> EXCERPT:
== Segment start ==

June 28, 2016

Mostly cloudy

Fun was key at third annual International Fest in Medina

MEDINA — Like a champagne bottle cork popping to signal the start of a celebration, a burst of music cued more than 100 Jazzercise students to pour out of the crowd and into the street near the entertainment stage and start dancing. The performance, which was not listed on the schedule of events, added a surprise twist to the afternoon for those who attended the International Festival on Saturday on the square.

Tracy Oriti, a certified Jazzercise instructor and owner, said students from Medina, Brunswick and Wadsworth participated. She explained it as a flash mob concept without the destructive element that is sometimes associated with it.

Bagpiper Tyler Tagliaferro, 16, of Medina, leads the children’s parade of nations around the square Saturday as part of the festivities for the Medina International Festival. (GAZETTE PHOTO BY JUDY A. TOTTS)

Bagpiper Tyler Tagliaferro, 16, of Medina, leads the children’s parade of nations around the square Saturday as part of the festivities for the Medina International Festival. (GAZETTE PHOTO BY JUDY A. TOTTS)

“We wanted to have some fun, so in the spirit of the festival, we used international music — Latin, French, Italian, African and a little bit of country for the United States,” Oriti said, adding that the festival committee agreed to keep it under wraps to ensure an element of spontaneity.

Matt Wiederhold, executive director of Main Street Medina, an organization dedicated to promoting the historic district and businesses around the square and one of the agencies sponsoring the event, climbed a ladder near the stage to photograph the dancers as they exuberantly clapped and moved to the beat. From his vantage point, he also got a better view of the people jamming the sidewalks around the square, lining up for food or browsing for bargains at the craft bazaar tents that sprawled across the park.

== Segment end ==

> COMPLETE THE FOLLOWING:
#1 Copy the passage of the Medina International Festival article starting with "Matt Wiederhold, executive" and going on through "across the park.".
#2 According to the Medina International Festival article, how many Jazzercise students poured out of the crowd to dance?

> STORED DATA:
== Segment start ==

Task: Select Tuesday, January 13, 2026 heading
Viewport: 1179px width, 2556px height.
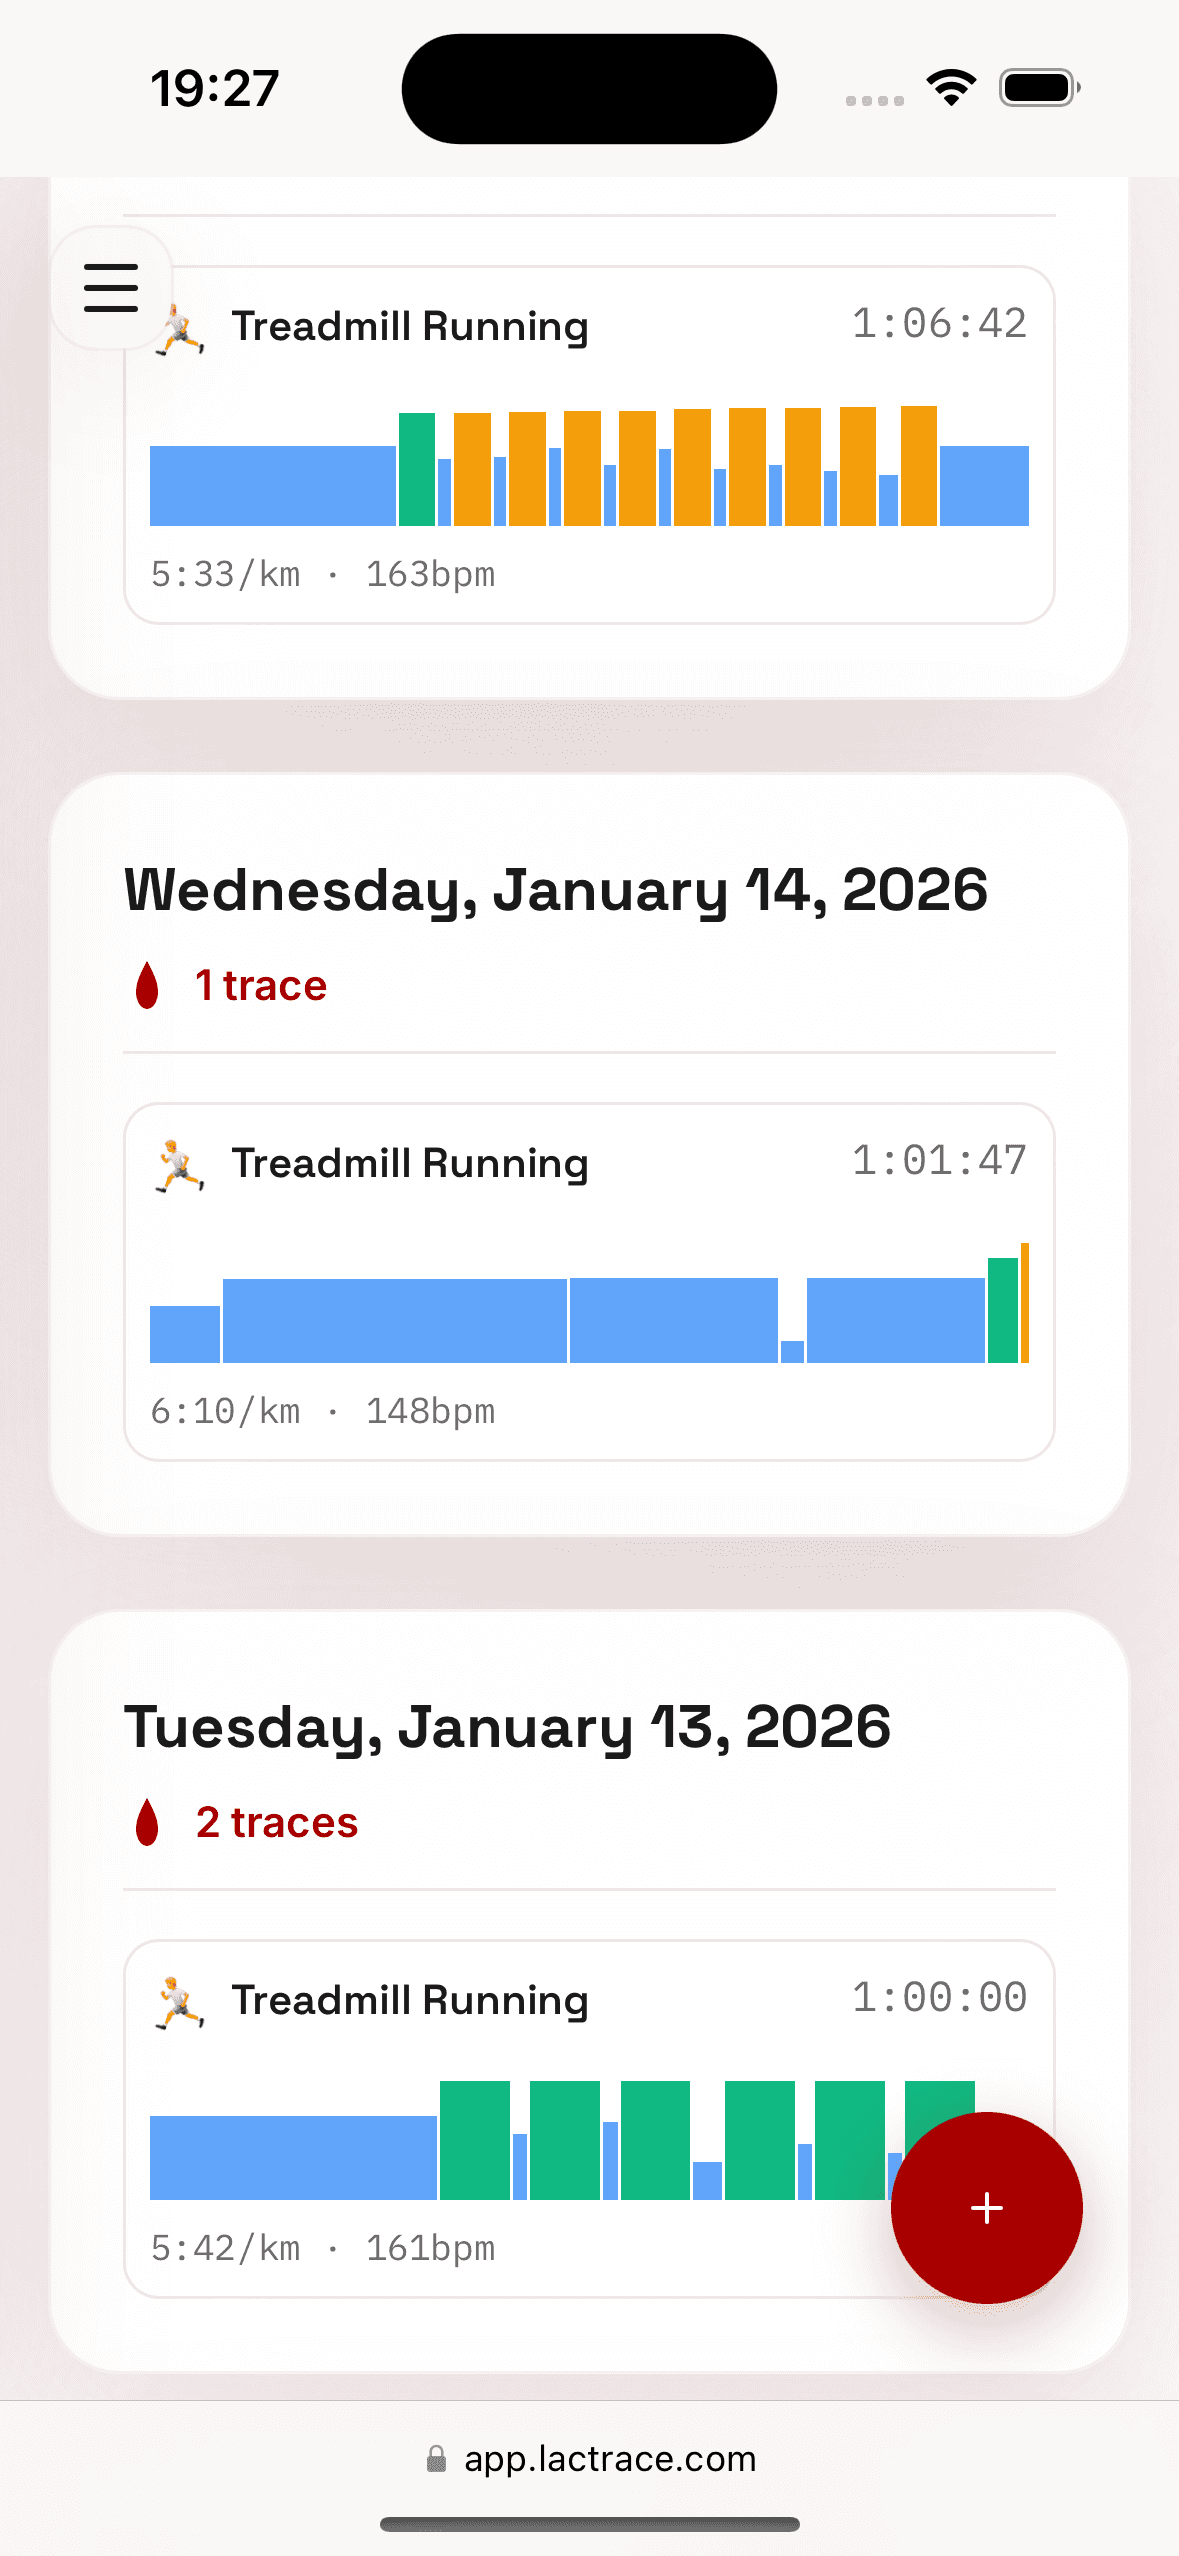Action: tap(507, 1727)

== Segment end ==

> ANSWER SET:
#1
Matt Wiederhold, executive director of Main Street Medina, an organization dedicated to promoting the historic district and businesses around the square and one of the agencies sponsoring the event, climbed a ladder near the stage to photograph the dancers as they exuberantly clapped and moved to the beat. From his vantage point, he also got a better view of the people jamming the sidewalks around the square, lining up for food or browsing for bargains at the craft bazaar tents that sprawled across the park.

#2 More than 100